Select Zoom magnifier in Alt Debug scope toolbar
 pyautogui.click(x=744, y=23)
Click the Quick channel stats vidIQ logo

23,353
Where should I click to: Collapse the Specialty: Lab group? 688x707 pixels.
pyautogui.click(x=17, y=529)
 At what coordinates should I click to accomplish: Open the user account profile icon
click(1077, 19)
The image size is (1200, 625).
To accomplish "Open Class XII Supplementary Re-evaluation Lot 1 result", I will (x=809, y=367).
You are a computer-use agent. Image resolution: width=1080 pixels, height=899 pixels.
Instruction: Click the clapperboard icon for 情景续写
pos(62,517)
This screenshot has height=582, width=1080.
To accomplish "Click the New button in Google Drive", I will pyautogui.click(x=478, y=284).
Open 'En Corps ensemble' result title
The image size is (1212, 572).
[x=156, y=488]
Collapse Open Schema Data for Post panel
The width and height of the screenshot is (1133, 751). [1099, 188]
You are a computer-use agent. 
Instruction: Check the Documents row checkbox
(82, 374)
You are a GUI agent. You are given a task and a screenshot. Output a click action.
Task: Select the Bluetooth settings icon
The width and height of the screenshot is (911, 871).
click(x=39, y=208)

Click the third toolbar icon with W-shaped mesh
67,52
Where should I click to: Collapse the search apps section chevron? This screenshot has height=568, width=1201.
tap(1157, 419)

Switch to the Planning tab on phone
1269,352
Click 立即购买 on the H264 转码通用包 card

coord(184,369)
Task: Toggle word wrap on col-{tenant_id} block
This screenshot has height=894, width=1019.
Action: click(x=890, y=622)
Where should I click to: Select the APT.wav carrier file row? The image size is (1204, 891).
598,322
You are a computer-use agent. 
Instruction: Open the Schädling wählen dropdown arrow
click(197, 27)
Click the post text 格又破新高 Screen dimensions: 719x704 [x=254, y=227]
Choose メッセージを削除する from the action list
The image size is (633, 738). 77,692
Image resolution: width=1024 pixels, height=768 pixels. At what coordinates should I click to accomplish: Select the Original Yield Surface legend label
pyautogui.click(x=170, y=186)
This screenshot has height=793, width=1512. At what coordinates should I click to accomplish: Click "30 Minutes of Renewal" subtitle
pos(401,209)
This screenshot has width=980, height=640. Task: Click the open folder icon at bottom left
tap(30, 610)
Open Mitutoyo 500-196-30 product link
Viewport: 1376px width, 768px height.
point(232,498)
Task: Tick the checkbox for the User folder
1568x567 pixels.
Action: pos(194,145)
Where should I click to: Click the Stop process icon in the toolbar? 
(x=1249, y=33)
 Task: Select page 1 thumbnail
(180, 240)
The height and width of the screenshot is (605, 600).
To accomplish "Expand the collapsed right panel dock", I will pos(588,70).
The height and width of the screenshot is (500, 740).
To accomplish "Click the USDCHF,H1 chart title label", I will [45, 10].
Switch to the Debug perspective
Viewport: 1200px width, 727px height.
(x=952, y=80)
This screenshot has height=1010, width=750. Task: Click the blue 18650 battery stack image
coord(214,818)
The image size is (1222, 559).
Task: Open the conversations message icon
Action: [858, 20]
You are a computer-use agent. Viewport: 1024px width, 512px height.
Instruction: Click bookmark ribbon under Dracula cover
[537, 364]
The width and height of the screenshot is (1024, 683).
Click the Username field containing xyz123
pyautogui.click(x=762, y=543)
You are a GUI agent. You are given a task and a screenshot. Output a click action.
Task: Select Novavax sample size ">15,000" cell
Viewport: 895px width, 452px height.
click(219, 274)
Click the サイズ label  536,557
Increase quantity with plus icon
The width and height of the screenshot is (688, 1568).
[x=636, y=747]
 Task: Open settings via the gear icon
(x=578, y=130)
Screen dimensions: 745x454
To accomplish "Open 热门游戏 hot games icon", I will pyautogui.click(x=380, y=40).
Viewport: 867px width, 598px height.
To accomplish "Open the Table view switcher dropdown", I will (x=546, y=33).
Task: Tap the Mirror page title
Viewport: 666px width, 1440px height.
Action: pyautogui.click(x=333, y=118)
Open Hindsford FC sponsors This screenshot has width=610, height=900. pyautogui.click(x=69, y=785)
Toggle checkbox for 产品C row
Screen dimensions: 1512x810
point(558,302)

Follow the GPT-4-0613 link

· · · · ·

Every entry should be restated word for word.

• [Written response]:
Select Zoom magnifier in Alt Debug scope toolbar
 pyautogui.click(x=744, y=23)
Click the Quick channel stats vidIQ logo

23,353
Where should I click to: Collapse the Specialty: Lab group? 688x707 pixels.
pyautogui.click(x=17, y=529)
 At what coordinates should I click to accomplish: Open the user account profile icon
click(1077, 19)
The image size is (1200, 625).
To accomplish "Open Class XII Supplementary Re-evaluation Lot 1 result", I will (x=809, y=367).
You are a computer-use agent. Image resolution: width=1080 pixels, height=899 pixels.
Instruction: Click the clapperboard icon for 情景续写
pos(62,517)
This screenshot has height=582, width=1080.
To accomplish "Click the New button in Google Drive", I will pyautogui.click(x=478, y=284).
Open 'En Corps ensemble' result title
The image size is (1212, 572).
[x=156, y=488]
Collapse Open Schema Data for Post panel
The width and height of the screenshot is (1133, 751). [1099, 188]
You are a computer-use agent. 
Instruction: Check the Documents row checkbox
(82, 374)
You are a GUI agent. You are given a task and a screenshot. Output a click action.
Task: Select the Bluetooth settings icon
The width and height of the screenshot is (911, 871).
click(x=39, y=208)

Click the third toolbar icon with W-shaped mesh
67,52
Where should I click to: Collapse the search apps section chevron? This screenshot has height=568, width=1201.
tap(1157, 419)

Switch to the Planning tab on phone
1269,352
Click 立即购买 on the H264 转码通用包 card

coord(184,369)
Task: Toggle word wrap on col-{tenant_id} block
This screenshot has height=894, width=1019.
Action: click(x=890, y=622)
Where should I click to: Select the APT.wav carrier file row? The image size is (1204, 891).
598,322
You are a computer-use agent. 
Instruction: Open the Schädling wählen dropdown arrow
click(197, 27)
Click the post text 格又破新高 Screen dimensions: 719x704 [x=254, y=227]
Choose メッセージを削除する from the action list
The image size is (633, 738). 77,692
Image resolution: width=1024 pixels, height=768 pixels. At what coordinates should I click to accomplish: Select the Original Yield Surface legend label
pyautogui.click(x=170, y=186)
This screenshot has height=793, width=1512. At what coordinates should I click to accomplish: Click "30 Minutes of Renewal" subtitle
pos(401,209)
This screenshot has width=980, height=640. Task: Click the open folder icon at bottom left
tap(30, 610)
Open Mitutoyo 500-196-30 product link
Viewport: 1376px width, 768px height.
point(232,498)
Task: Tick the checkbox for the User folder
1568x567 pixels.
Action: pos(194,145)
Where should I click to: Click the Stop process icon in the toolbar? 
(x=1249, y=33)
 Task: Select page 1 thumbnail
(180, 240)
The height and width of the screenshot is (605, 600).
To accomplish "Expand the collapsed right panel dock", I will pos(588,70).
The height and width of the screenshot is (500, 740).
To accomplish "Click the USDCHF,H1 chart title label", I will [45, 10].
Switch to the Debug perspective
Viewport: 1200px width, 727px height.
(x=952, y=80)
This screenshot has height=1010, width=750. Task: Click the blue 18650 battery stack image
coord(214,818)
The image size is (1222, 559).
Task: Open the conversations message icon
Action: [858, 20]
You are a computer-use agent. Viewport: 1024px width, 512px height.
Instruction: Click bookmark ribbon under Dracula cover
[537, 364]
The width and height of the screenshot is (1024, 683).
Click the Username field containing xyz123
pyautogui.click(x=762, y=543)
You are a GUI agent. You are given a task and a screenshot. Output a click action.
Task: Select Novavax sample size ">15,000" cell
Viewport: 895px width, 452px height.
click(219, 274)
Click the サイズ label  536,557
Increase quantity with plus icon
The width and height of the screenshot is (688, 1568).
[x=636, y=747]
 Task: Open settings via the gear icon
(x=578, y=130)
Screen dimensions: 745x454
To accomplish "Open 热门游戏 hot games icon", I will pyautogui.click(x=380, y=40).
Viewport: 867px width, 598px height.
To accomplish "Open the Table view switcher dropdown", I will (x=546, y=33).
Task: Tap the Mirror page title
Viewport: 666px width, 1440px height.
Action: pyautogui.click(x=333, y=118)
Open Hindsford FC sponsors This screenshot has width=610, height=900. pyautogui.click(x=69, y=785)
Toggle checkbox for 产品C row
Screen dimensions: 1512x810
point(558,302)

Follow the GPT-4-0613 link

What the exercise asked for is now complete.